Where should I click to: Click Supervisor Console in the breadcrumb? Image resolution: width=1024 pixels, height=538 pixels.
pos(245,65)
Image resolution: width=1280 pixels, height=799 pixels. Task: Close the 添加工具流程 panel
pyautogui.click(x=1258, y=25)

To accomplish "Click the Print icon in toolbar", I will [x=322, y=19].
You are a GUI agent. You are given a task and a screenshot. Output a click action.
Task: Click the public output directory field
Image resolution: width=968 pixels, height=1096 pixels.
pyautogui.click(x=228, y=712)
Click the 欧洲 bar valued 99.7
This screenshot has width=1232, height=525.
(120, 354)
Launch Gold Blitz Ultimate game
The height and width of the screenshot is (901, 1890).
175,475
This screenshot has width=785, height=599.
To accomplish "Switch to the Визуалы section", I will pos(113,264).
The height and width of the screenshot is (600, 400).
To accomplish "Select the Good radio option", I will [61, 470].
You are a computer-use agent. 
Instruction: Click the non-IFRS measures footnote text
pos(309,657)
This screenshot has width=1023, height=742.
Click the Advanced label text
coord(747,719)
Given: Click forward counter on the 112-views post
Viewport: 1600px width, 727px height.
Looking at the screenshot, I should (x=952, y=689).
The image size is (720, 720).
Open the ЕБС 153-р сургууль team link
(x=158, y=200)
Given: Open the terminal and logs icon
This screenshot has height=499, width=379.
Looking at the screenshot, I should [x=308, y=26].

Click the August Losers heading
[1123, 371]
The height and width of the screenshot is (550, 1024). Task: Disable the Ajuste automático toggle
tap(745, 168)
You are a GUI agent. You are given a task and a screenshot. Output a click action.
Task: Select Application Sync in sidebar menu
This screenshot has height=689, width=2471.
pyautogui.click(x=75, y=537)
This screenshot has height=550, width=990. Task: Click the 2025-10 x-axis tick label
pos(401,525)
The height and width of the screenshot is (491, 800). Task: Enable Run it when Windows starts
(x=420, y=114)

________________________

> _Brief_
Would you write out the data exactly as it reads?

> _Your solution_
Where should I click to: Click Supervisor Console in the breadcrumb? Image resolution: width=1024 pixels, height=538 pixels.
pos(245,65)
Image resolution: width=1280 pixels, height=799 pixels. Task: Close the 添加工具流程 panel
pyautogui.click(x=1258, y=25)

To accomplish "Click the Print icon in toolbar", I will [x=322, y=19].
You are a GUI agent. You are given a task and a screenshot. Output a click action.
Task: Click the public output directory field
Image resolution: width=968 pixels, height=1096 pixels.
pyautogui.click(x=228, y=712)
Click the 欧洲 bar valued 99.7
This screenshot has width=1232, height=525.
(120, 354)
Launch Gold Blitz Ultimate game
The height and width of the screenshot is (901, 1890).
175,475
This screenshot has width=785, height=599.
To accomplish "Switch to the Визуалы section", I will pos(113,264).
The height and width of the screenshot is (600, 400).
To accomplish "Select the Good radio option", I will [61, 470].
You are a computer-use agent. 
Instruction: Click the non-IFRS measures footnote text
pos(309,657)
This screenshot has width=1023, height=742.
Click the Advanced label text
coord(747,719)
Given: Click forward counter on the 112-views post
Viewport: 1600px width, 727px height.
Looking at the screenshot, I should (x=952, y=689).
The image size is (720, 720).
Open the ЕБС 153-р сургууль team link
(x=158, y=200)
Given: Open the terminal and logs icon
This screenshot has height=499, width=379.
Looking at the screenshot, I should [x=308, y=26].

Click the August Losers heading
[1123, 371]
The height and width of the screenshot is (550, 1024). Task: Disable the Ajuste automático toggle
tap(745, 168)
You are a GUI agent. You are given a task and a screenshot. Output a click action.
Task: Select Application Sync in sidebar menu
This screenshot has height=689, width=2471.
pyautogui.click(x=75, y=537)
This screenshot has height=550, width=990. Task: Click the 2025-10 x-axis tick label
pos(401,525)
The height and width of the screenshot is (491, 800). Task: Enable Run it when Windows starts
(x=420, y=114)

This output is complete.